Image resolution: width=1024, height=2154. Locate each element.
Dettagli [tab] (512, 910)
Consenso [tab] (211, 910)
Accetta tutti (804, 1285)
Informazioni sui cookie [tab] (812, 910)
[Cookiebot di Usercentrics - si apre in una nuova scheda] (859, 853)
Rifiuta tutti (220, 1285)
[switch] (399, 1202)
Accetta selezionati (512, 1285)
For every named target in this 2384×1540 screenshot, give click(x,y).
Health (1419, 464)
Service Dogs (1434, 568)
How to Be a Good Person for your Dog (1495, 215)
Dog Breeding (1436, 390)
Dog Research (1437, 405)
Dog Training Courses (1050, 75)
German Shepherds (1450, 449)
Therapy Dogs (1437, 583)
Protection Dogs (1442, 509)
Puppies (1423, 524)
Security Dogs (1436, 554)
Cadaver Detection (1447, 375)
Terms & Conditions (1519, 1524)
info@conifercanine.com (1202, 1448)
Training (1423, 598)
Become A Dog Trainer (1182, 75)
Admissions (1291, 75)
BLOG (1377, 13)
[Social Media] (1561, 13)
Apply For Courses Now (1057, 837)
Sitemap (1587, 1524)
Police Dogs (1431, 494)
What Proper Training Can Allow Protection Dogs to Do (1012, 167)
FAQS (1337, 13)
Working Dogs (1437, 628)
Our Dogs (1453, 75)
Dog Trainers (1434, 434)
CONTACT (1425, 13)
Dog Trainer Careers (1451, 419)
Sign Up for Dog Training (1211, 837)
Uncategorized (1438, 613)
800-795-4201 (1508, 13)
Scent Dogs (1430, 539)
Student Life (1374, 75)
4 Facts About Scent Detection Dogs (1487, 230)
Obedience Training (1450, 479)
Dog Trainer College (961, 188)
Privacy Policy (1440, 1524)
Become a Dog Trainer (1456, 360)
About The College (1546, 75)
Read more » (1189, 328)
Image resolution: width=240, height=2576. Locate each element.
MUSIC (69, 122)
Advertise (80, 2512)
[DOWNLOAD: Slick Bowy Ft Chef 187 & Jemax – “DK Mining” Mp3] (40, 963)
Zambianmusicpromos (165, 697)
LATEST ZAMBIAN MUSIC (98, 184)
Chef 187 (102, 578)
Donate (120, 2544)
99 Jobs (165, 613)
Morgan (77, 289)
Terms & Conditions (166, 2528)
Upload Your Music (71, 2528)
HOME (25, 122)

***

THE PROBLEM>
Everything in the data above must be restated verbatim.

RESPONSE FOR THIS EXERCISE>
Image resolution: width=1024, height=2154. Locate each element.
Dettagli [tab] (512, 910)
Consenso [tab] (211, 910)
Accetta tutti (804, 1285)
Informazioni sui cookie [tab] (812, 910)
[Cookiebot di Usercentrics - si apre in una nuova scheda] (859, 853)
Rifiuta tutti (220, 1285)
[switch] (399, 1202)
Accetta selezionati (512, 1285)
For every named target in this 2384×1540 screenshot, give click(x,y).
Health (1419, 464)
Service Dogs (1434, 568)
How to Be a Good Person for your Dog (1495, 215)
Dog Breeding (1436, 390)
Dog Research (1437, 405)
Dog Training Courses (1050, 75)
German Shepherds (1450, 449)
Therapy Dogs (1437, 583)
Protection Dogs (1442, 509)
Puppies (1423, 524)
Security Dogs (1436, 554)
Cadaver Detection (1447, 375)
Terms & Conditions (1519, 1524)
info@conifercanine.com (1202, 1448)
Training (1423, 598)
Become A Dog Trainer (1182, 75)
Admissions (1291, 75)
BLOG (1377, 13)
[Social Media] (1561, 13)
Apply For Courses Now (1057, 837)
Sitemap (1587, 1524)
Police Dogs (1431, 494)
What Proper Training Can Allow Protection Dogs to Do (1012, 167)
FAQS (1337, 13)
Working Dogs (1437, 628)
Our Dogs (1453, 75)
Dog Trainers (1434, 434)
CONTACT (1425, 13)
Dog Trainer Careers (1451, 419)
Sign Up for Dog Training (1211, 837)
Uncategorized (1438, 613)
800-795-4201 (1508, 13)
Scent Dogs (1430, 539)
Student Life (1374, 75)
4 Facts About Scent Detection Dogs (1487, 230)
Obedience Training (1450, 479)
Dog Trainer College (961, 188)
Privacy Policy (1440, 1524)
Become a Dog Trainer (1456, 360)
About The College (1546, 75)
Read more » (1189, 328)
Image resolution: width=240, height=2576. Locate each element.
MUSIC (69, 122)
Advertise (80, 2512)
[DOWNLOAD: Slick Bowy Ft Chef 187 & Jemax – “DK Mining” Mp3] (40, 963)
Zambianmusicpromos (165, 697)
LATEST ZAMBIAN MUSIC (98, 184)
Chef 187 (102, 578)
Donate (120, 2544)
99 Jobs (165, 613)
Morgan (77, 289)
Terms & Conditions (166, 2528)
Upload Your Music (71, 2528)
HOME (25, 122)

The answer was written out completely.